Directive → Reproduce every record below word for word, but leave the pictures out.

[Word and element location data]
··········
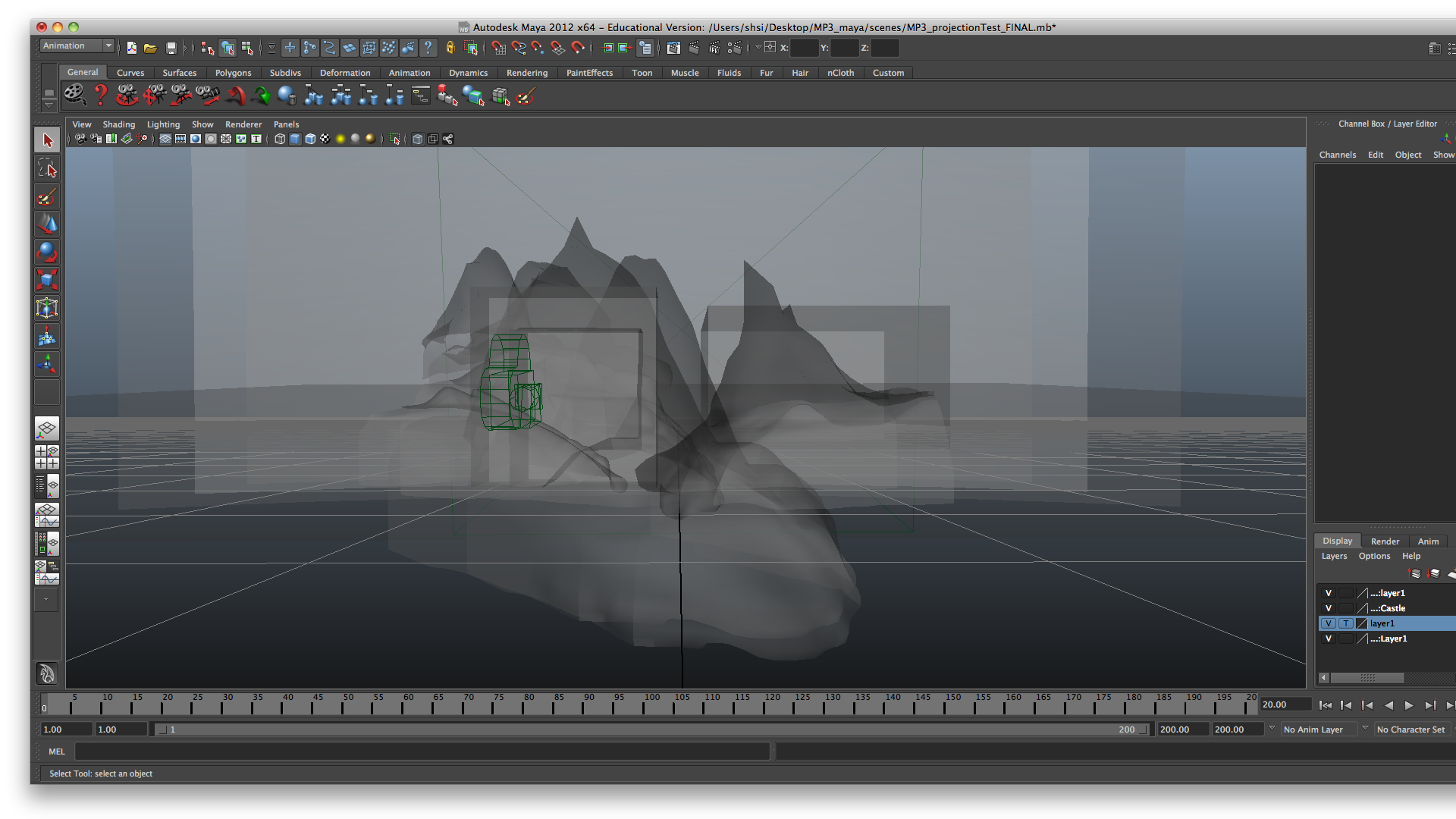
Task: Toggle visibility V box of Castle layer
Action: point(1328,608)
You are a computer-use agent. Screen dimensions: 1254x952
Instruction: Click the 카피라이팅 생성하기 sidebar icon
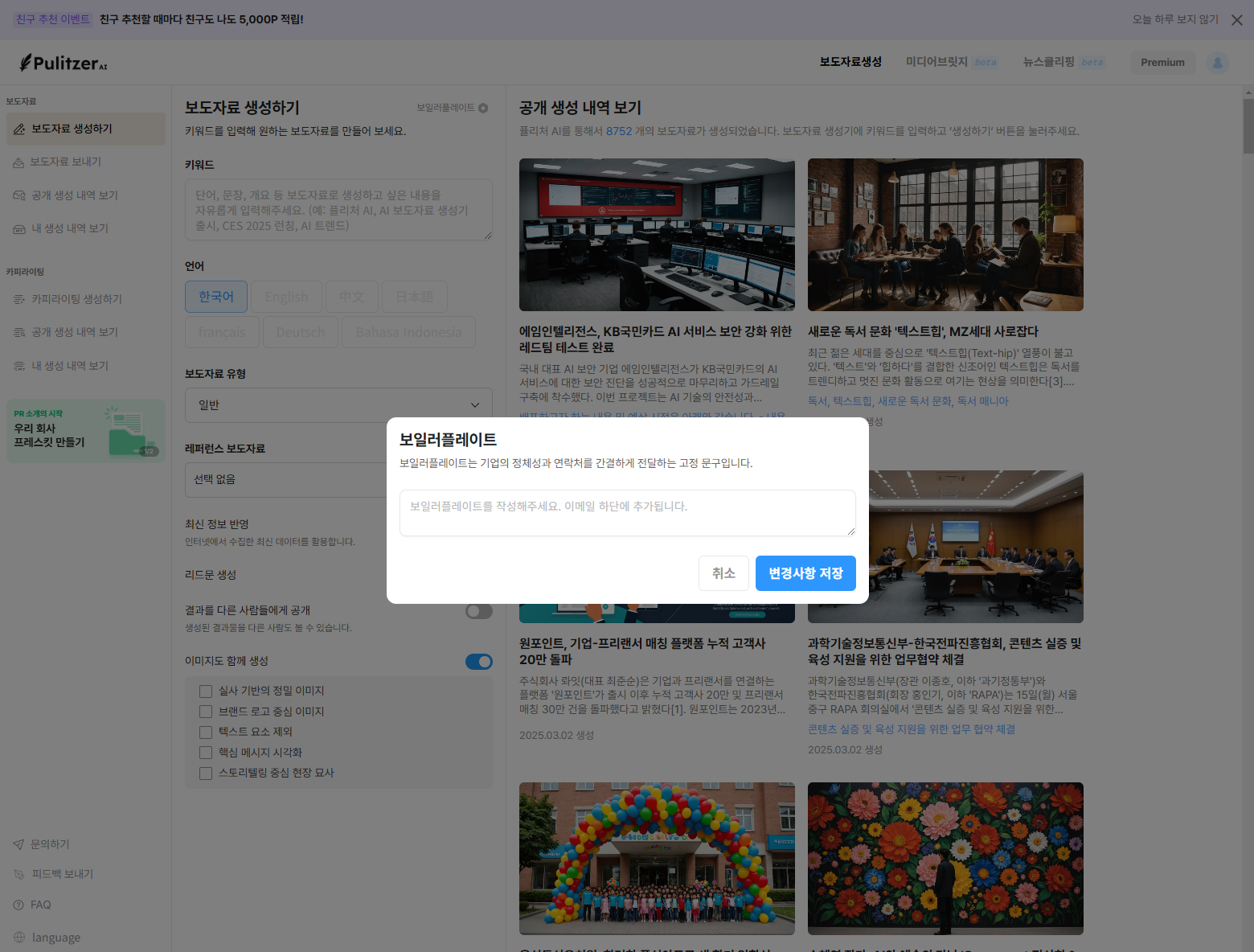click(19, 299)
··········
Completed exercise →
Task: Toggle visibility V box of Castle layer
Action: point(1328,608)
You are a computer-use agent. Screen dimensions: 1254x952
Instruction: Click the 카피라이팅 생성하기 sidebar icon
click(19, 299)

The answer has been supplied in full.